Collected data entries:
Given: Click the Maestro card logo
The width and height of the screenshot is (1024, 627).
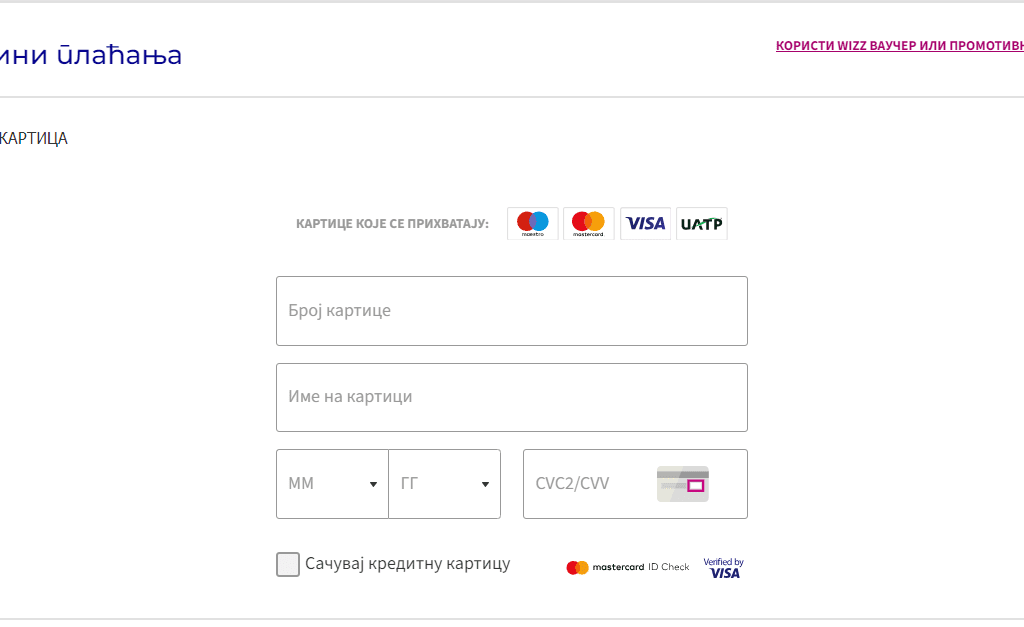Looking at the screenshot, I should coord(533,224).
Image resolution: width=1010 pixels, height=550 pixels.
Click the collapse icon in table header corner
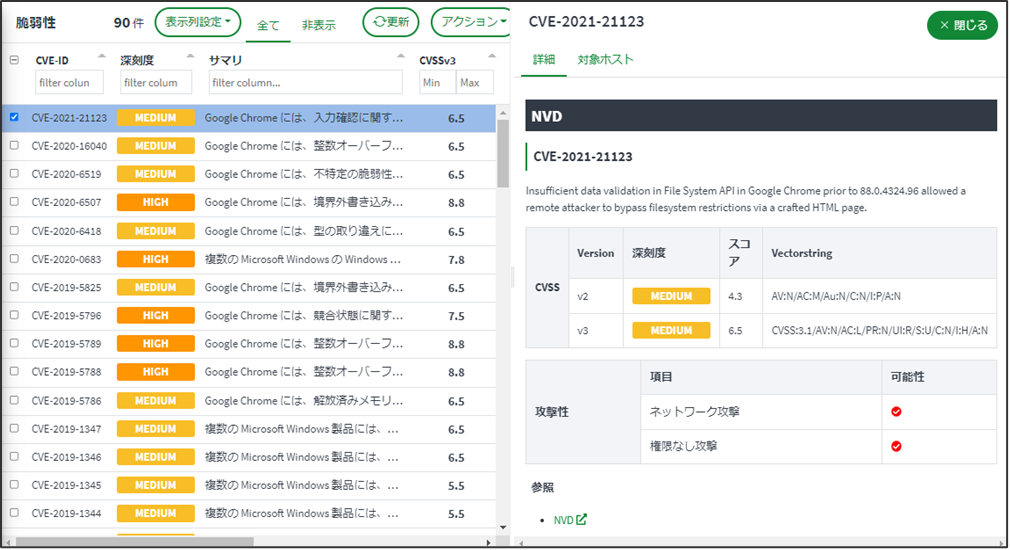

● ASSIGNED TASK
Indicate how many lines in the records above contain the word "Click", giving only the number.

● TASK RESPONSE
2